Lei estadual é inconstitucional

O coordenador adjunto do Programa Política e Direito Socioambiental do Instituto Socioambiental (ISA), Raul Silva Telles do Valle, explica que a Lei nº 9.564 é inconstitucional. “O artigo 231 da Constituição Federal diz que é vedada a remoção dos povos indígenas de suas terras, salvo em caso de catástrofe, epidemia ou interesse da soberania do país, garantido sempre o retorno quando a situação de emergência passar. Ademais, essa situação tem que ser atestada pelo Congresso Nacional, o que não ocorreu nesse caso, já que não há catástrofe, epidemia ou interesse da soberania do país presentes, e a remoção seria definitiva”.
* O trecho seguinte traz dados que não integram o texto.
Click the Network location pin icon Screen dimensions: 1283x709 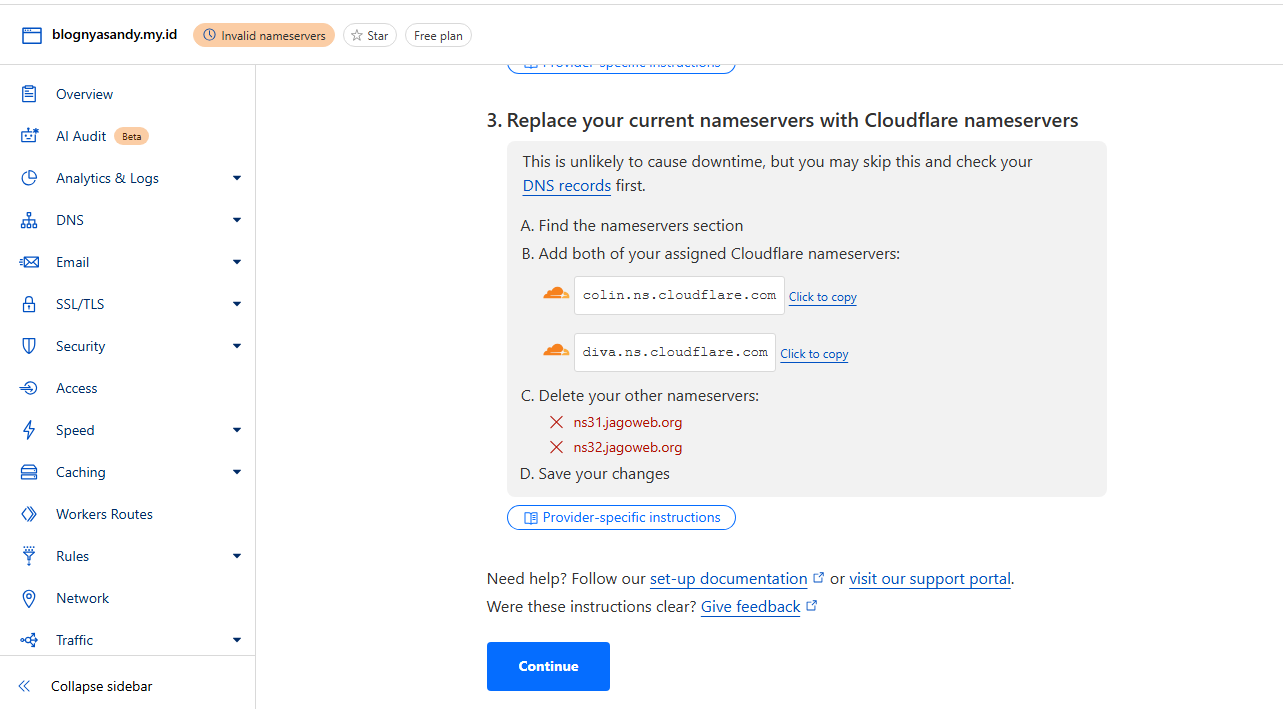pos(29,598)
A publicação da Lei º 9.564 gerou uma série de manifestações. Organizações não governamentais (ONGs) e movimentos sociais lançaram uma nota de repúdio ao texto dos deputados. No dia 29 de junho, a Funai também se pronunciou contra o ato, informando que “… a Lei estadual não obriga a União ou a Funai a qualquer tipo de troca, visto que não há interesse nem constitucionalidade em tal ato. A Constituição Federal impede expressamente a remoção de grupos indígenas de suas terras tradicionais”.

No dia 1º de julho, o juiz Julier Sebastião da Silva, da 1ª Vara da Justiça Federal de Mato Grosso, determinou a remoção, em até 20 dias, das seis mil famílias de não índios que vivem na TI Marãiwatséde. No despacho, o juiz federal explica que a retirada dos fazendeiros deve ser feita com reforço da Polícia Federal. No dia seguinte, o Tribunal Regional Federal da 1º Região (TRF), em Brasília, determinou a permanência das famílias de não índios em Marãiwatséde, suspendendo a decisão da Justiça Federal de Mato Grosso. De acordo com a decisão do TRF, os produtores vão permanecer no local até que a Funai e o Ministério Público Federal (MPF) apresentem uma solução viável para a retirada das famílias.

Segundo o coordenador regional da Funai em Ribeirão Cascalheira, Denivaldo Roberto da Rocha, o plano de desintrusão da área, feito em parceria entre Funai, MPF, Ibama e Incra, será apresentado até final deste mês.

A história da Marãiwatséde

Nos anos 1960, colonizadores liderados por Ariosto da Riva invadiram o território Xavante instalando um latifúndio de 1 milhão de hectares, conhecido como Fazenda Suiá-Missu, nome do rio que corta a área e deságua no Rio Xingu. Para permitir a ocupação sem a presença dos indígenas, em 1966 foi iniciada a transferência de 250 Xavante para a Missão Salesiana em São Marcos, 400 quilômetros ao sul de Marãiwatsédé. A ação foi executada pela Força Aérea Brasileira (FAB) e pelo Serviço de Proteção ao Índio (SPI), órgão que antecedeu a criação da Fundação Nacional do Índio (Funai).
Em 1992, a AGIP, empresa italiana que se tornou proprietária da Fazenda Suiá-Missu comprometeu-se, após pressões internacionais, a devolver a área ao povo xavante. Enquanto tramitava a formalização do acordo de devolução das terras da Funai com a AGIP, ocorreu um movimento de grilagem da área da fazenda, orquestrada por políticos e fazendeiros do município de São Felix do Xingu e da região, mesmo sabendo que a área estava em processo de regularização como terra tradicional Xavante. O processo de reconhecimento de Marãiwatséde foi concluído em 1998, ano em que foi finalmente homologada. Esse foi o período de maior devastação no interior da TI, hoje conhecida como a mais desmatada da Amazônia brasileira.